Thursday, September 2, 2010

MN State Fair

Disclaimer: all of the photos below, unless noted otherwise, are from and do not belong to me.

Yesterday, I went to the State Fair with my friend S.  Despite living in this state since 2005, I had never gone before.  It was a very fun time, and I would definitely go again next year.

First, we went to the Heritage exhibits.  Some nice pottery and other crafts; some really strange kitschy stuff.  After that, we went to the livestock exhibits.  It was 4-H Llama Day, so we toured the stalls with kids brushing llamas.

These llamas look particularly happy.
I was surprised at how intelligent these guys looked.  I was expecting the general interest level of a cow, and instead they were curious like goats.  Several watched us intently as we walked by.

Next, we went into the Swine Barn.  Pigs are big!  And, somewhat sadly, they look like meat hung on a skeleton.  Minnesota's Largest Boar was especially disturbing.

The sow and her piglets were cute, but also a little sad in that she's kept in that "sow stall", which keeps her from squishing, eating, or otherwise killing her little ones, for 21 days.  During that time, she doesn't get up at all.  She can't even turn over.  Sad.

We weren't able to go into the horse barn because it was being cleaned and prepared for a new set of horses to move in.

These were all over the place around the agricultural section of the fair.
There weren't any shows going on in the Colisseum while we were there, but it was a pretty cool space anyway.

Note the size of these cows-- significantly smaller than their handlers.  This is what I thought a cow looked like.
In the Cattle Barn, I learned that full-grown cows are HUGE.  Like whoa.

These are Jersey Cows, which, although still XXL, are not as large as...
Holstein cows.  Credit:
Holy cow!  (Ahahaha...)

Our last stop in the agriculture area was the Miracle of Birth center.  I found this building to be a little silly.  Basically, they get as many pregnant animals there as they can, and hope that some of them might give birth during the fair.  While we were there, there were a large number of people watching a pig give birth.  We didn't feel like fighting the crowd to get close enough to see, so we wandered around and looked at all the other babies.

Now, just so you don't worry, yes, we did look at other things besides animals.  But for me, that was the most fun part.  We ate authentic fair food: fried cheese curds.  We wandered through the international bazaar (but didn't buy anything).  We saw the Horticulture exhibit, including the largest pumpkins:

You could totally make a child's carriage out of one of those.  Cinderella, anyone?
Man, that would be a cool Halloween costume.  Hollow out one of those monsters into a carriage, dress your toddler girl-child up as Cinderella, and have your dog pull the carriage.  Awesome.

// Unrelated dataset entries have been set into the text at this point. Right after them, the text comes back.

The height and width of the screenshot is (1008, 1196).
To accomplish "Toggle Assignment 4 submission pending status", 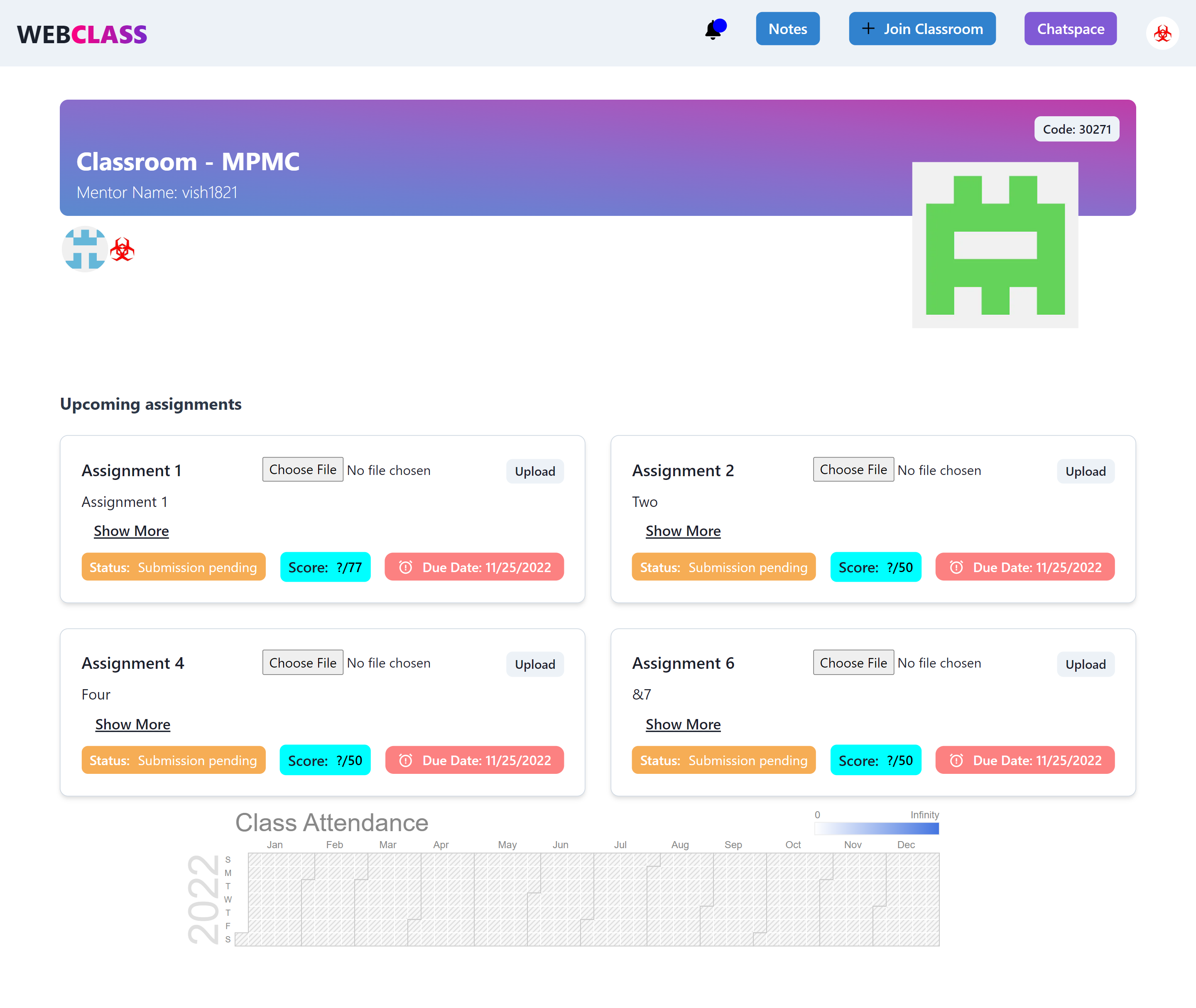I will click(173, 760).
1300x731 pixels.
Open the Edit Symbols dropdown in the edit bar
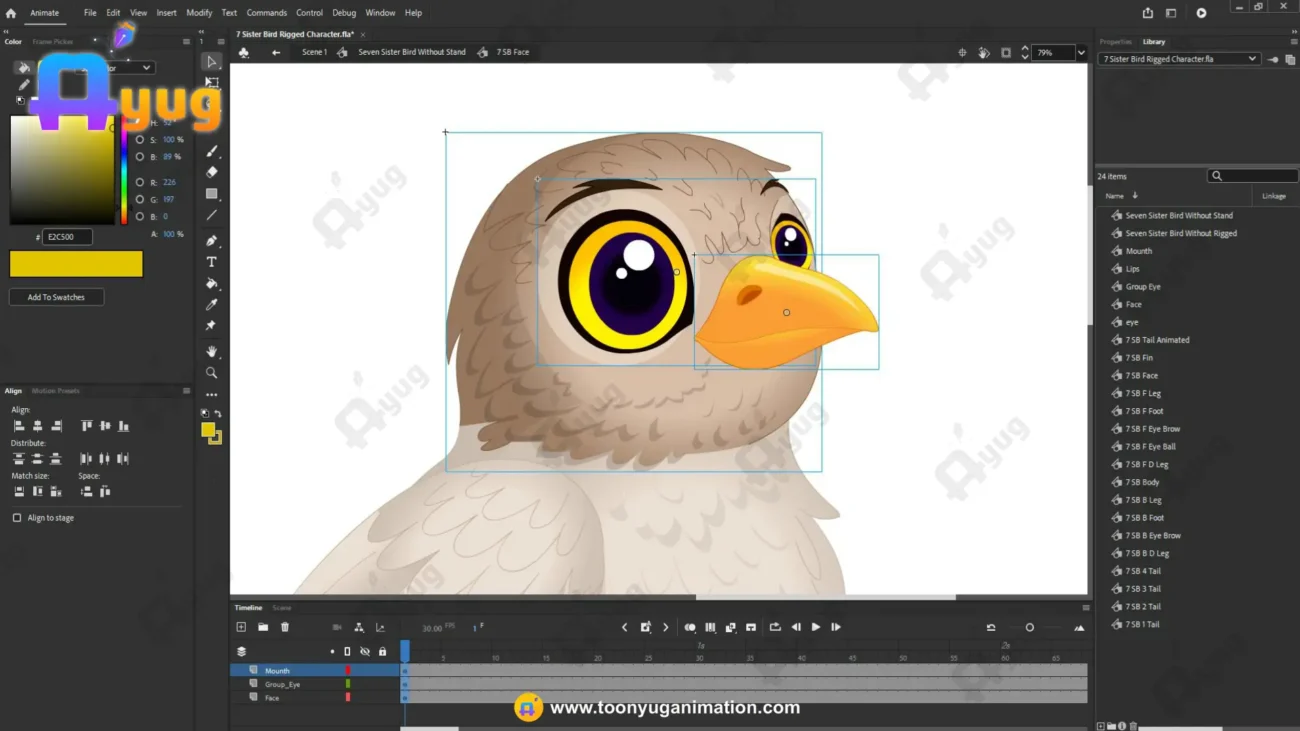(243, 52)
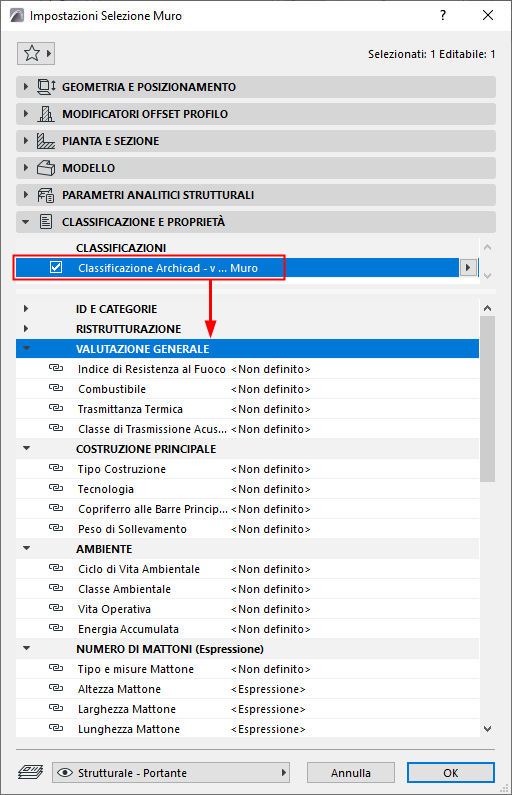The height and width of the screenshot is (795, 512).
Task: Click link icon beside Trasmittanza Termica
Action: [x=56, y=408]
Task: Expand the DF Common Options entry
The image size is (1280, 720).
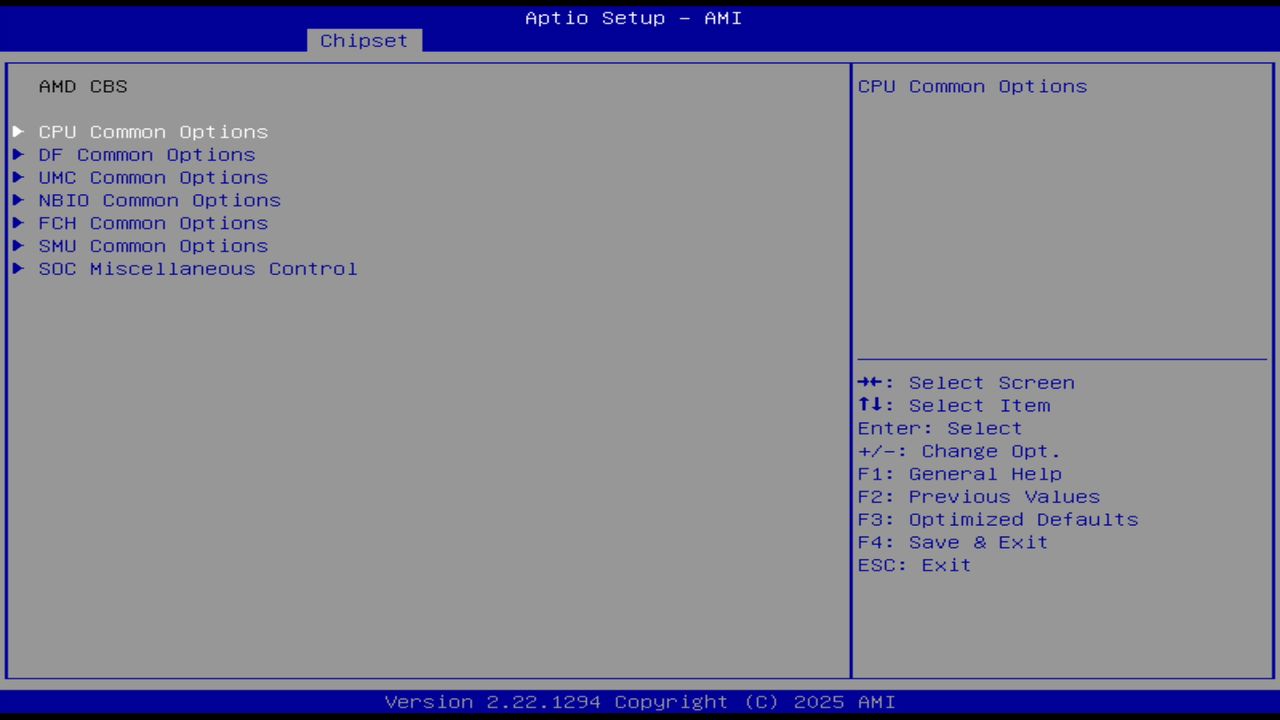Action: (x=147, y=154)
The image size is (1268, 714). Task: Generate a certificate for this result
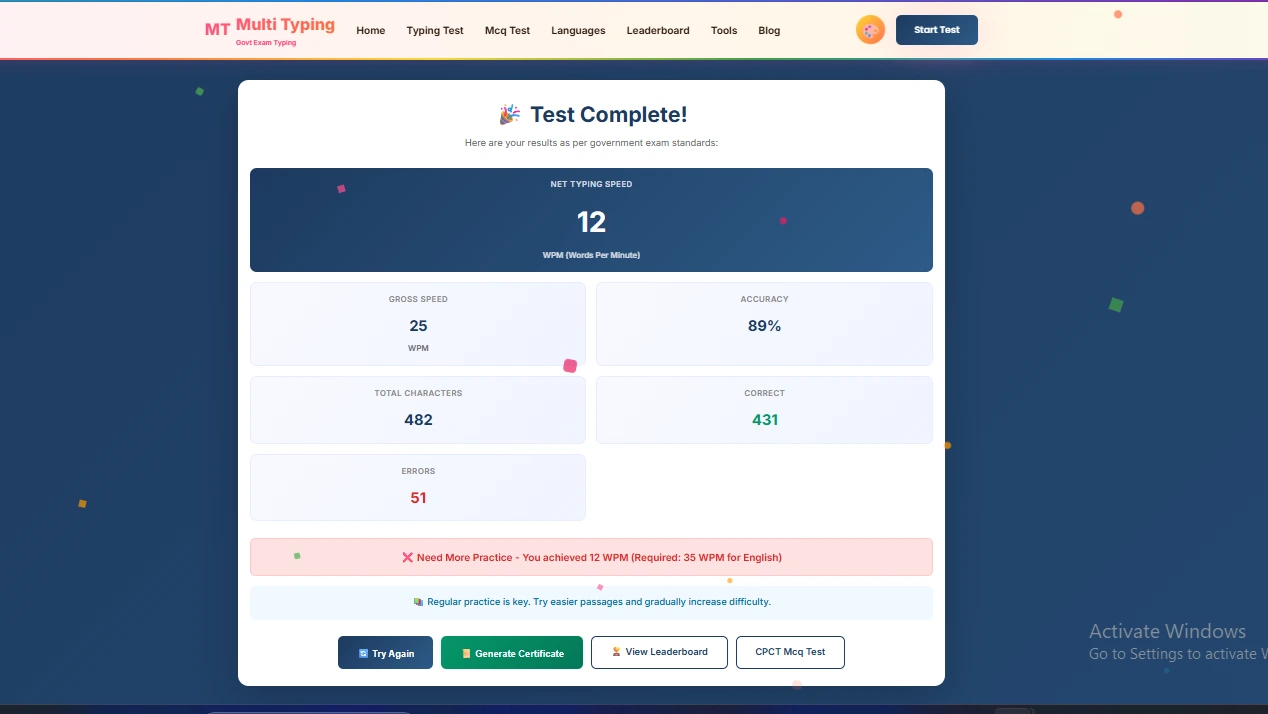[512, 652]
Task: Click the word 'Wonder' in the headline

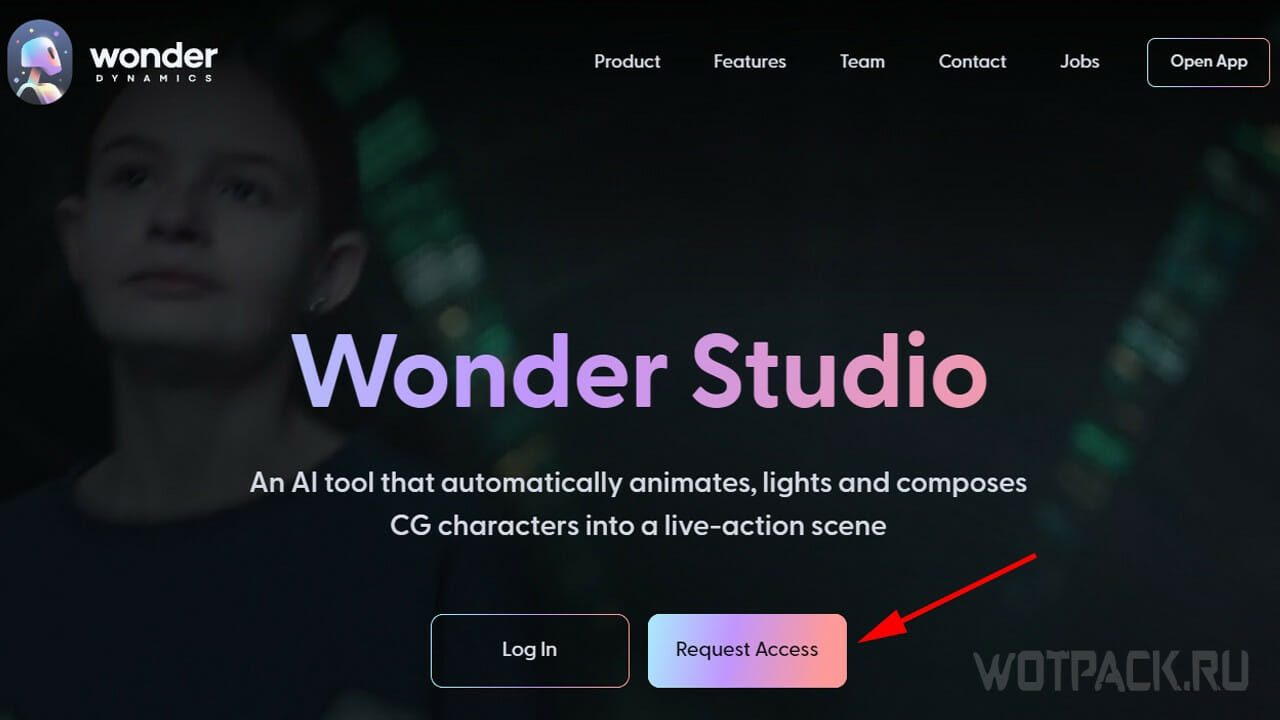Action: coord(480,371)
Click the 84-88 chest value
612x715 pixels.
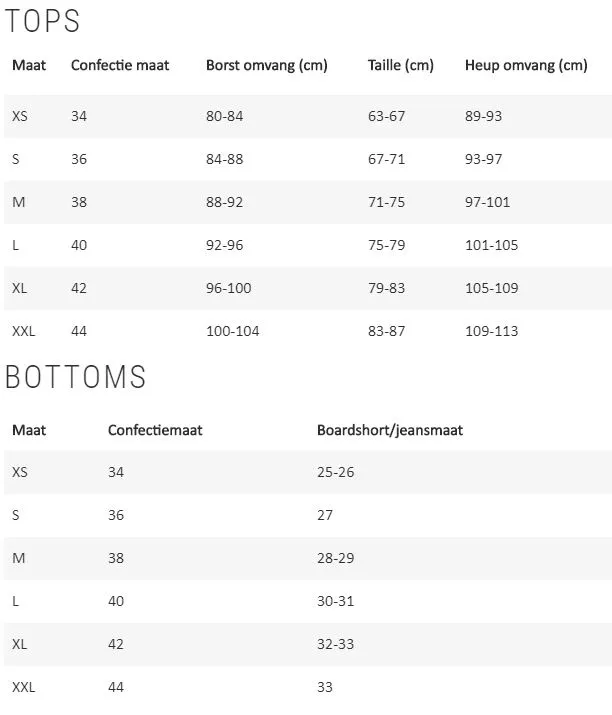point(224,159)
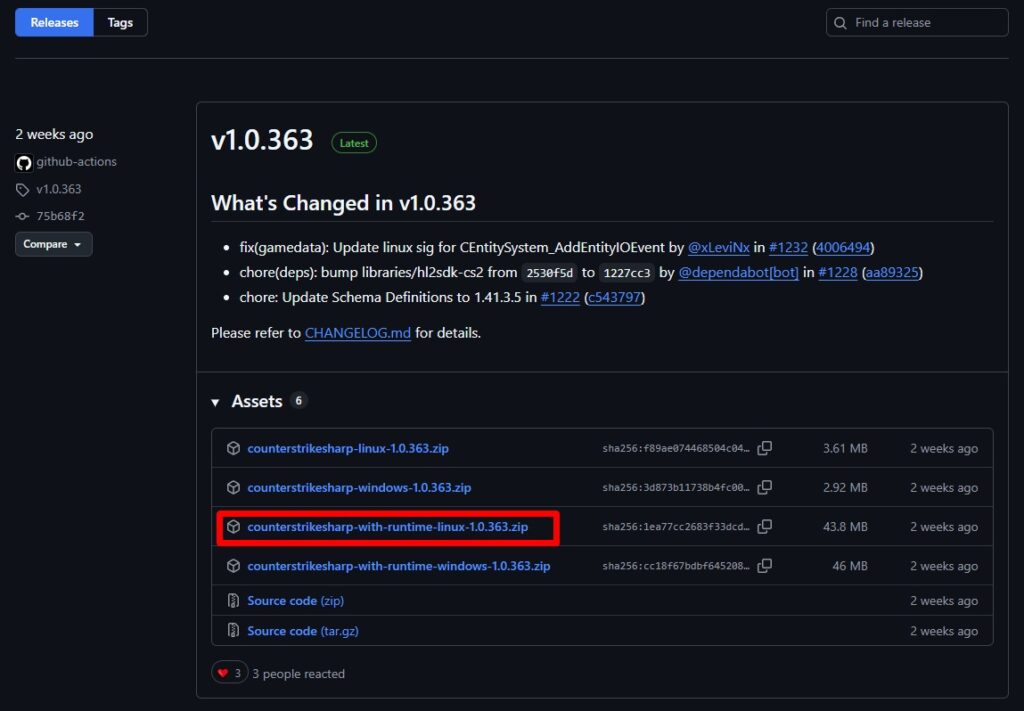Copy sha256 hash for with-runtime-linux zip
This screenshot has width=1024, height=711.
[765, 527]
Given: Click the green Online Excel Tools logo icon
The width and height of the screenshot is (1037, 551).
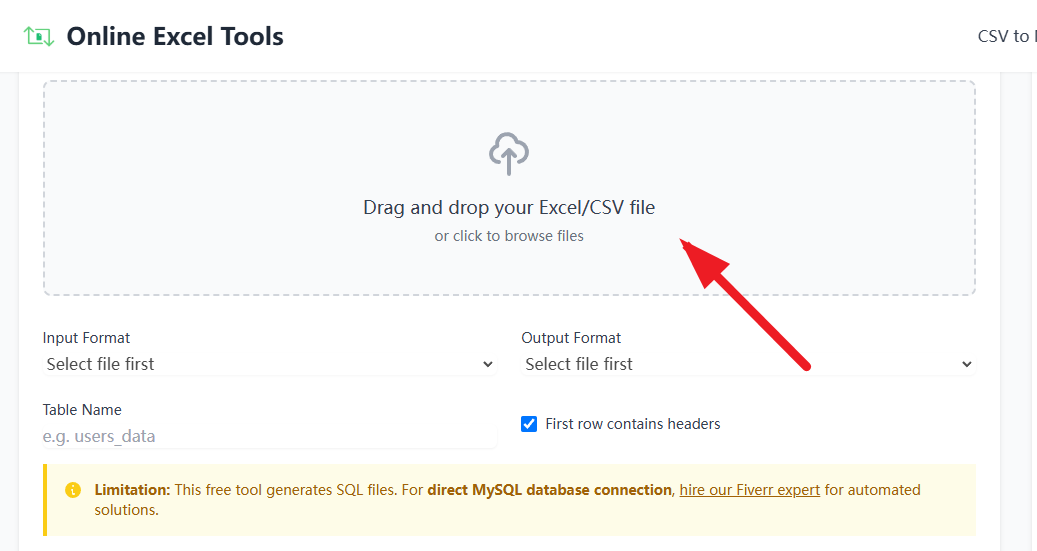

Just as we were leaving the Horticulture exhibit, we were halted in our progress towards cheese curds by the daily parade.

There were several high school marching bands, and they were good.  Certainly better trained and more disciplined than our marching band was, although in my opinion their playing left something to be desired.

Once the parade was over, we found cheese curds and walked back to S's apartment.  I was very glad to sit down for awhile.


  1. I just wandered over from Wednesday Grace, and I have to comment since I had the very same thought about the llamas at the fair! They do look so intelligent! Who knew?

  2. @ Michael: The state fair misses you, and so do I!

    @ Tracey: Hi! Thanks for commenting! Someday I might pick your brain about homeschooling, if that's okay.

  3. That would be great. And I'll be back to look into your book reviews!